TEXTE SOURCE:
★ ★ ★ ★
Le modèle biélorusse

Lors d’une réunion, en mars 2002, avec son Cabinet et d’autres personnalités du gouvernement et de l’armée, Loukachenko a résumé ses vues politiques. Elles méritent d’être citées longuement :

Quelles sont les caractéristiques qui distinguent notre modèle ?

Premièrement. Une autorité puissante et efficace de l’Etat. Sauvegarder la sécurité des citoyens, assurer la justice sociale et l’ordre public, afin de ne pas permettre le développement des délits et de la corruption, tel est en réalité le rôle de l’Etat. Ce n’est que grâce à une autorité forte que l’économie biélorusse a pu se sortir de l’abîme économique.

Nos voisins les plus proches ont fini par prendre conscience que, sans une hiérarchie solide de l’autorité, la libéralisation de l’économie en période de transition est source d’instabilité sociale et de désordre juridique sans précédent. Et la conséquence est l’indiscipline générale !

Quant à nous, nous avons eu clairement conscience, dès le départ, qu’une expansion prématurée des relations du marché ne nous permettrait de résoudre de manière radicale aucun des problèmes urgents existants. Au contraire, de nouveaux problèmes surgiraient, générés par la spécificité de ces relations du marché. L’entente publique se briserait, entraînant conflits et instabilité. Et c’est la stabilité politique qui est l’une des conditions principales de l’intégration progressive à l’économie mondiale. Je la qualifierais comme l’un des traits distinctifs ou l’une des conséquences (appelez cela comme vous voudrez) du modèle de développement de l’économie biélorusse.
★ ★ ★ ★
CONSIGNE A:
D'après le texte sur le modèle biélorusse, quand et devant qui Loukachenko a-t-il résumé ses vues politiques ?
CONSIGNE B:
Selon le texte sur le modèle biélorusse, pourquoi Loukachenko estimait-il qu'il fallait éviter une expansion prématurée des relations du marché ? Répondez en une à trois phrases.

(Enregistrements issus d'une collecte de données)
★ ★ ★ ★
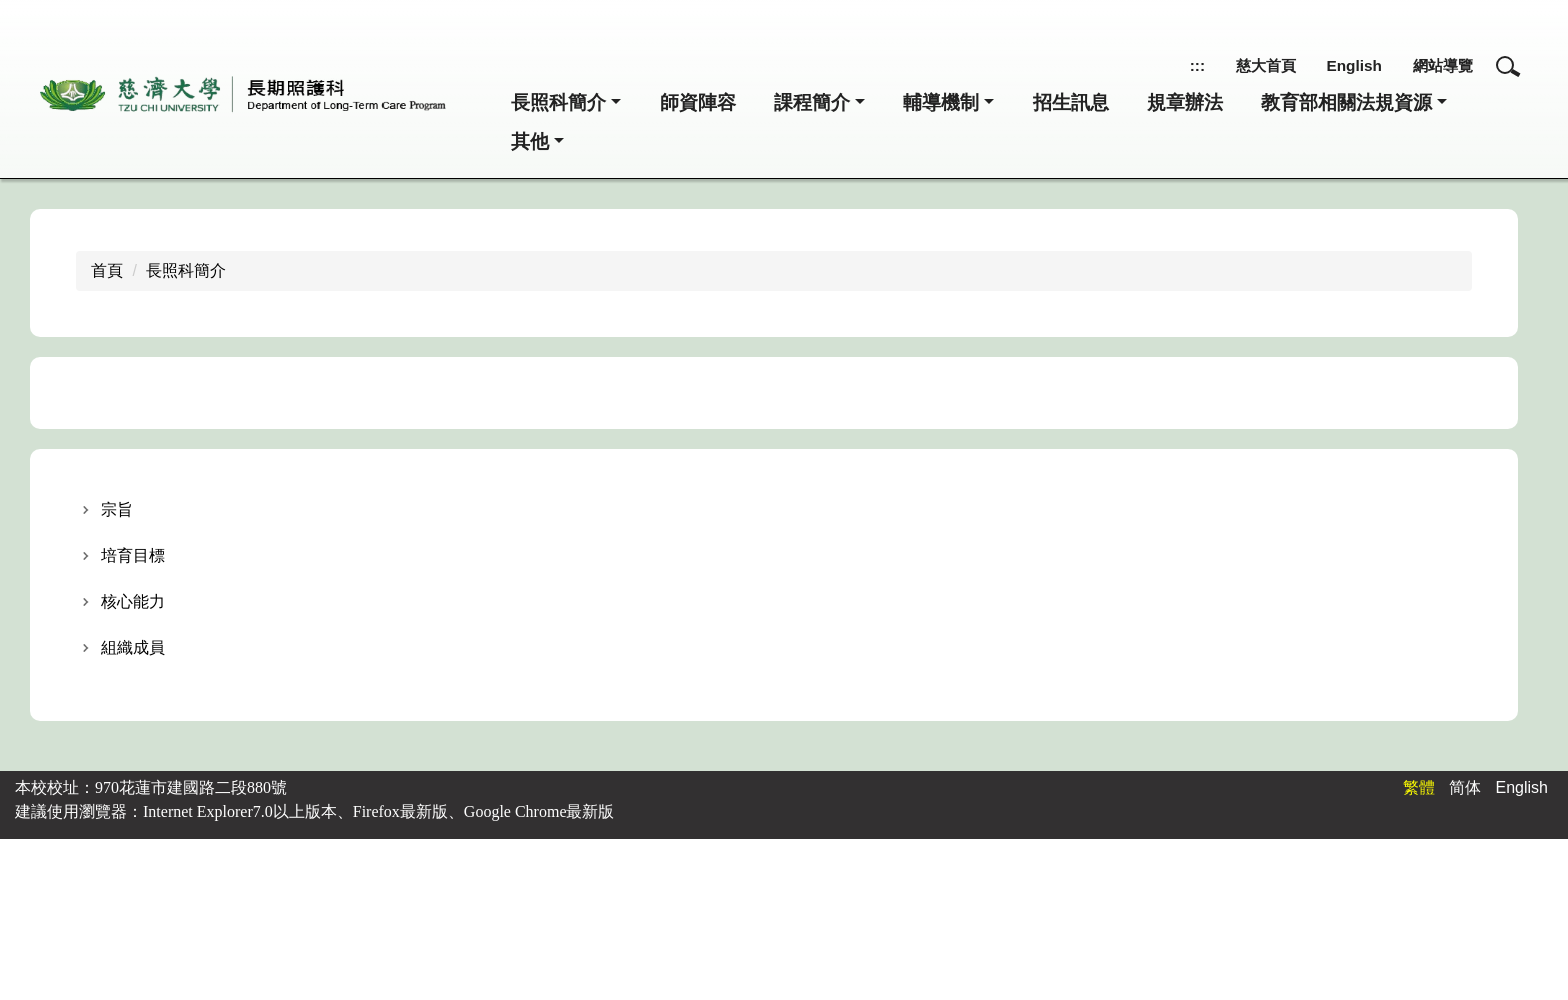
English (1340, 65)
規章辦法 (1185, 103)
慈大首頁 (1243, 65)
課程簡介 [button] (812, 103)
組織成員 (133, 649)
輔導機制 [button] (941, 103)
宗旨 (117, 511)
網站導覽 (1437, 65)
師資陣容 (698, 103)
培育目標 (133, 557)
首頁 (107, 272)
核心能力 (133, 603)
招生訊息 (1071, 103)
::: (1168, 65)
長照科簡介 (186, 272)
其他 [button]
★ ★ ★ ★
RÉPONSE RÉDIGÉE A:
En mars 2002, lors d'une réunion avec son Cabinet et d'autres personnalités du gouvernement et de l'armée.

RÉPONSE RÉDIGÉE B:
Selon lui, une telle expansion n'aurait résolu radicalement aucun des problèmes urgents et en aurait fait surgir de nouveaux, nés de la spécificité de ces relations. L'entente publique se serait brisée, entraînant conflits et instabilité, alors que la stabilité politique est l'une des conditions principales de l'intégration progressive à l'économie mondiale.